§ Exercise prompt
What is needed here is a verbatim copy of the records that follow.

━━━

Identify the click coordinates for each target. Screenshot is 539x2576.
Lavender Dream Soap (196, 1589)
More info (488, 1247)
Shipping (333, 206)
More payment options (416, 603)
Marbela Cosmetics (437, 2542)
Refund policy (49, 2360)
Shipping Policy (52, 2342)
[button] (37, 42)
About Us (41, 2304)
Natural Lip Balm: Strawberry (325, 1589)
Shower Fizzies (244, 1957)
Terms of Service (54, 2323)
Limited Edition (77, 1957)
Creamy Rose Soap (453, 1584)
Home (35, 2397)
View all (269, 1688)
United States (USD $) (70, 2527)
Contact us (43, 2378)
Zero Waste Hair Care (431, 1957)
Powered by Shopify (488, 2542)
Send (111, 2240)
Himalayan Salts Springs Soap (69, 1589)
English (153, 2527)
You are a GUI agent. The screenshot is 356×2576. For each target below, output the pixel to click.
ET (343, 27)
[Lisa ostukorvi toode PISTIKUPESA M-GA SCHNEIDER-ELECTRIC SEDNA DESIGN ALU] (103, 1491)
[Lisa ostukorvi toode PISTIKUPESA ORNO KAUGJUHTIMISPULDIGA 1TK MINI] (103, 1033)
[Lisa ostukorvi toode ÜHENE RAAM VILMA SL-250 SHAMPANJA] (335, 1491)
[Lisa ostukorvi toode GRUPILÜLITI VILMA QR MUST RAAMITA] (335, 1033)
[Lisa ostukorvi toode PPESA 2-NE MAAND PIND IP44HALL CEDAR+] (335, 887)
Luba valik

━━━

§ Solution for this problem
Identify the click coordinates for each target. Screenshot is 539x2576.
Lavender Dream Soap (196, 1589)
More info (488, 1247)
Shipping (333, 206)
More payment options (416, 603)
Marbela Cosmetics (437, 2542)
Refund policy (49, 2360)
Shipping Policy (52, 2342)
[button] (37, 42)
About Us (41, 2304)
Natural Lip Balm: Strawberry (325, 1589)
Shower Fizzies (244, 1957)
Terms of Service (54, 2323)
Limited Edition (77, 1957)
Creamy Rose Soap (453, 1584)
Home (35, 2397)
View all (269, 1688)
United States (USD $) (70, 2527)
Contact us (43, 2378)
Zero Waste Hair Care (431, 1957)
Powered by Shopify (488, 2542)
Send (111, 2240)
Himalayan Salts Springs Soap (69, 1589)
English (153, 2527)
You are a GUI agent. The screenshot is 356×2576. For each target below, output the pixel to click.
ET (343, 27)
[Lisa ostukorvi toode PISTIKUPESA M-GA SCHNEIDER-ELECTRIC SEDNA DESIGN ALU] (103, 1491)
[Lisa ostukorvi toode PISTIKUPESA ORNO KAUGJUHTIMISPULDIGA 1TK MINI] (103, 1033)
[Lisa ostukorvi toode ÜHENE RAAM VILMA SL-250 SHAMPANJA] (335, 1491)
[Lisa ostukorvi toode GRUPILÜLITI VILMA QR MUST RAAMITA] (335, 1033)
[Lisa ostukorvi toode PPESA 2-NE MAAND PIND IP44HALL CEDAR+] (335, 887)
Luba valik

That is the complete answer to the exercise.